==== Vorliegender Text

Hagen. Reporter Daniel Berg krempelte für die Nachhaltigkeitsserie 2019 „Bin eben kurz die Welt retten“ sein Leben um. Was ist davon geblieben?
So Redaktionskonferenzen sind ja auch nicht immer ein Vergnügen. Thema: die neue Nachhaltigkeitsserie. Welche Schwerpunkte wollen wir setzen? Welche Themen angehen? Ey, Berg, du hast doch mal diese Weltretter-Serie mitgemacht. Können wir nicht daran anknüpfen?
„Bin eben kurz die Welt retten“ – so hieß die Serie im Frühsommer 2019, für die dieser Berg sein Leben umkrempelte und alle Aspekte der Nachhaltigkeit selbst erprobte: Vier Wochen lang ernährte er sich nach den Vorgaben der Planetary Health Diet, die gesund für den Körper und ressourcenschonend für den Planeten ist. Weitere Versuchsanordnungen: eine Woche möglichst wenig Plastikmüll produzieren, eine Woche auf das Auto verzichten, ein Dutzend nachhaltiger Produkte ausprobieren, saisonal und regional einkaufen mit einer Expertin vom Wuppertal-Institut, Strom sparen im eigenen Haushalt mit der Fachfrau von der Verbraucherzentrale.
Und nun stellt einer die Frage, die gute zwei Jahre später unvermeidlich ist: Was ist denn davon übrig geblieben, Berg? Ist dein Leben nachhaltiger geworden seitdem? Zeit, ehrlich Bilanz zu ziehen.
Persönlicher CO2-Abdruck: Überraschendes Ergebnis
Jeder Mensch hat seinen persönlichen CO2-Fußabdruck. Der deutsche Durchschnittsbürger verursacht mit seinem Lebenswandel pro Jahr 11,17 Tonnen CO2. 2019 lag ich knapp darunter: 10,68. Nun habe ich die Berechnungsmaschine des Umweltbundesamtes noch einmal mit den Daten meines jetzigen Lebenswandels gefüttert. Das Ergebnis: 7,33 Tonnen (siehe Grafik). Ein Ergebnis, das mich in mehrerlei Hinsicht überrascht.

========
==== Datengrundlage

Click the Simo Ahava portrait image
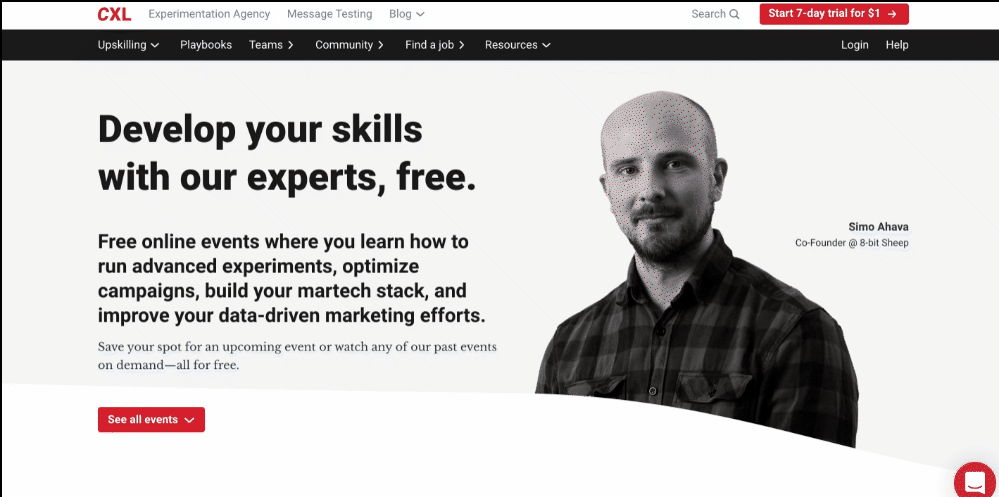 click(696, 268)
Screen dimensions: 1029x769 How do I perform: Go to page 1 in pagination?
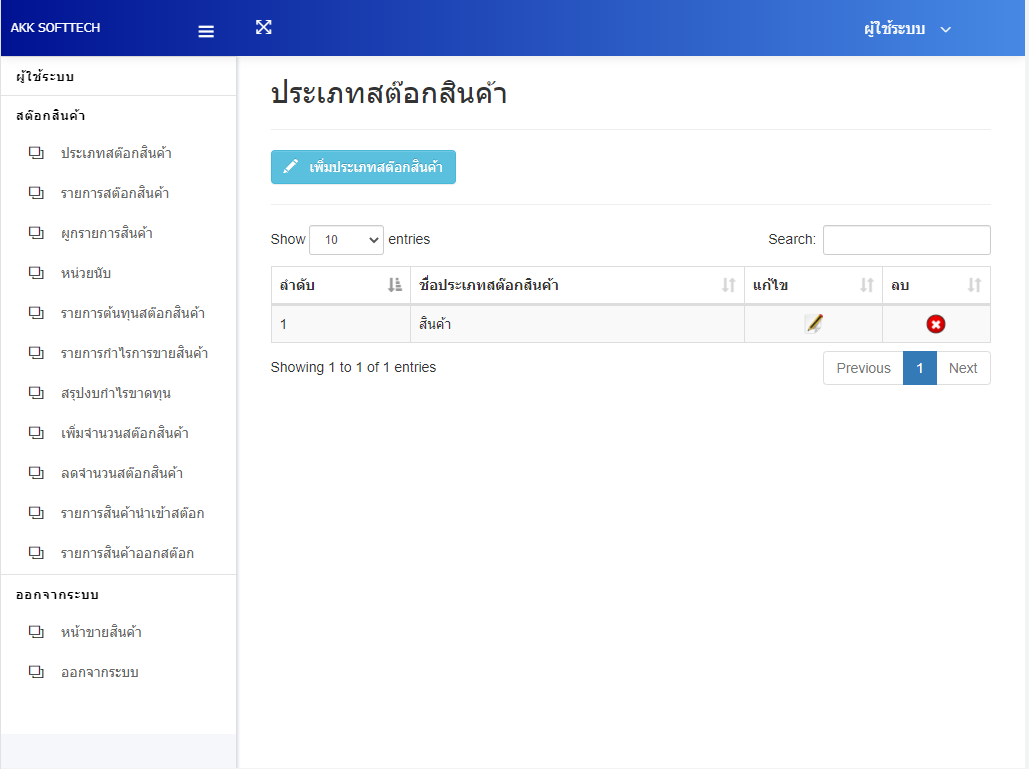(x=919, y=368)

========

**Aufgabe**
Schreiben Sie aus dem Text zur Nachhaltigkeitsserie den Abschnitt wortgetreu ab, der mit den Worten „So Redaktionskonferenzen sind“ einsetzt und mit „von der Verbraucherzentrale.“ schließt.

**Musterlösung**
So Redaktionskonferenzen sind ja auch nicht immer ein Vergnügen. Thema: die neue Nachhaltigkeitsserie. Welche Schwerpunkte wollen wir setzen? Welche Themen angehen? Ey, Berg, du hast doch mal diese Weltretter-Serie mitgemacht. Können wir nicht daran anknüpfen?
„Bin eben kurz die Welt retten“ – so hieß die Serie im Frühsommer 2019, für die dieser Berg sein Leben umkrempelte und alle Aspekte der Nachhaltigkeit selbst erprobte: Vier Wochen lang ernährte er sich nach den Vorgaben der Planetary Health Diet, die gesund für den Körper und ressourcenschonend für den Planeten ist. Weitere Versuchsanordnungen: eine Woche möglichst wenig Plastikmüll produzieren, eine Woche auf das Auto verzichten, ein Dutzend nachhaltiger Produkte ausprobieren, saisonal und regional einkaufen mit einer Expertin vom Wuppertal-Institut, Strom sparen im eigenen Haushalt mit der Fachfrau von der Verbraucherzentrale.